== EXCERPT PROVIDED ==
++++++
**ECE4074 Advanced Computer Architecture**

**Assignment 3 Multi-processor**

**Name: Man Chun Chu ID 23715030**

**Introduction:**

In this assignment, we are going to investigate how multi-processing effect the speed of a 50 x 50 matrix multiplication.

**Assumption:**

In this simulation, we are going to test 2 processor configuration, 8kB and 32kB cache size, both are 4 ways and 4 words per block. The caches of different processors are not shared and there are no L2 caches, only DRAM are share by different processors. The DRAM specification is same as assignment 2, 72 CPU clocks for CAS, 24 for RAS.

**Method:**

In this simulation, we will test 3 different implementation methods. Each processor will calculate part of the 50x50 matrix. For one by one method, processor 0 will calculate C11, then processor 1 will calculate C12, then process 2 will take care of the next element until run out of processor, processor 0 will calculate the next one until all matrix element have been assign to a processor.
++++++
Write out the passage from the multiprocessor assignment report above, starting at "In this assignment, we" and continuing up to and including "to a processor.".

== SUPPLIED MATERIAL ==
++++++
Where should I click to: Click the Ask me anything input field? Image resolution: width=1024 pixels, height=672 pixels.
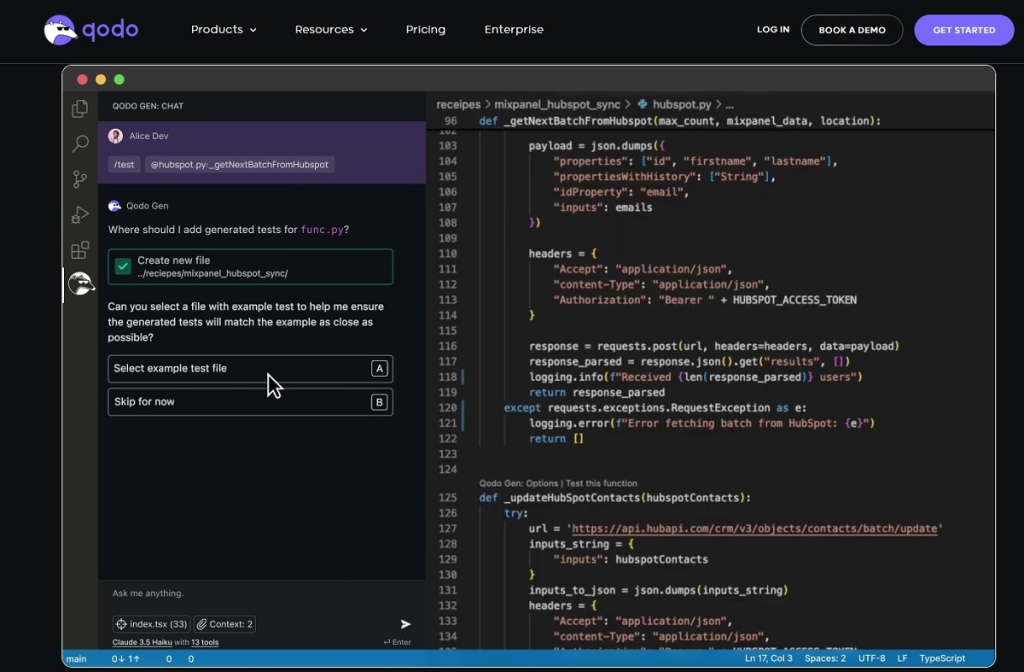coord(250,593)
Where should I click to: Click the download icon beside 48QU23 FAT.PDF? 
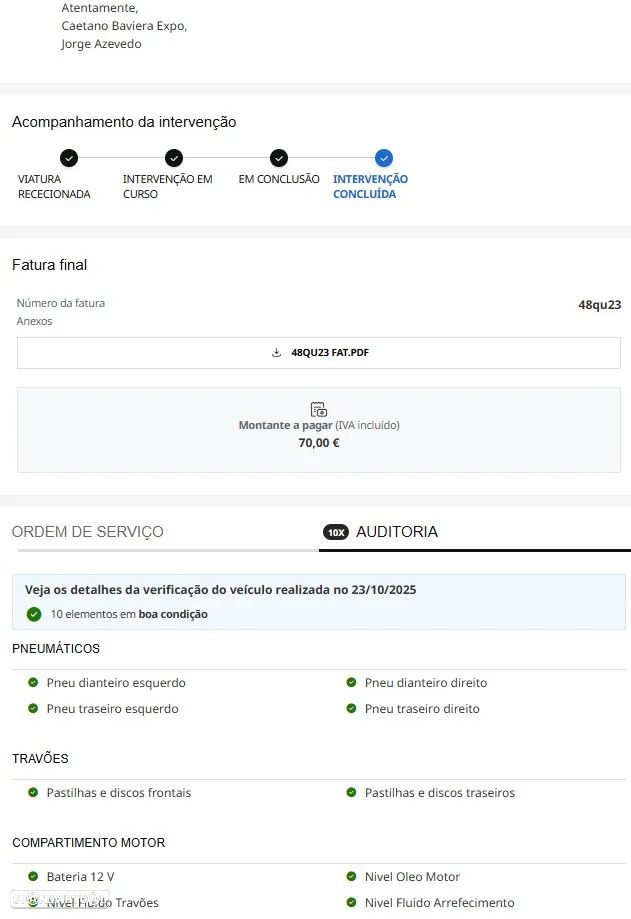[x=277, y=353]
++++++
== EXPECTED ANSWER ==
In this assignment, we are going to investigate how multi-processing effect the speed of a 50 x 50 matrix multiplication.

**Assumption:**

In this simulation, we are going to test 2 processor configuration, 8kB and 32kB cache size, both are 4 ways and 4 words per block. The caches of different processors are not shared and there are no L2 caches, only DRAM are share by different processors. The DRAM specification is same as assignment 2, 72 CPU clocks for CAS, 24 for RAS.

**Method:**

In this simulation, we will test 3 different implementation methods. Each processor will calculate part of the 50x50 matrix. For one by one method, processor 0 will calculate C11, then processor 1 will calculate C12, then process 2 will take care of the next element until run out of processor, processor 0 will calculate the next one until all matrix element have been assign to a processor.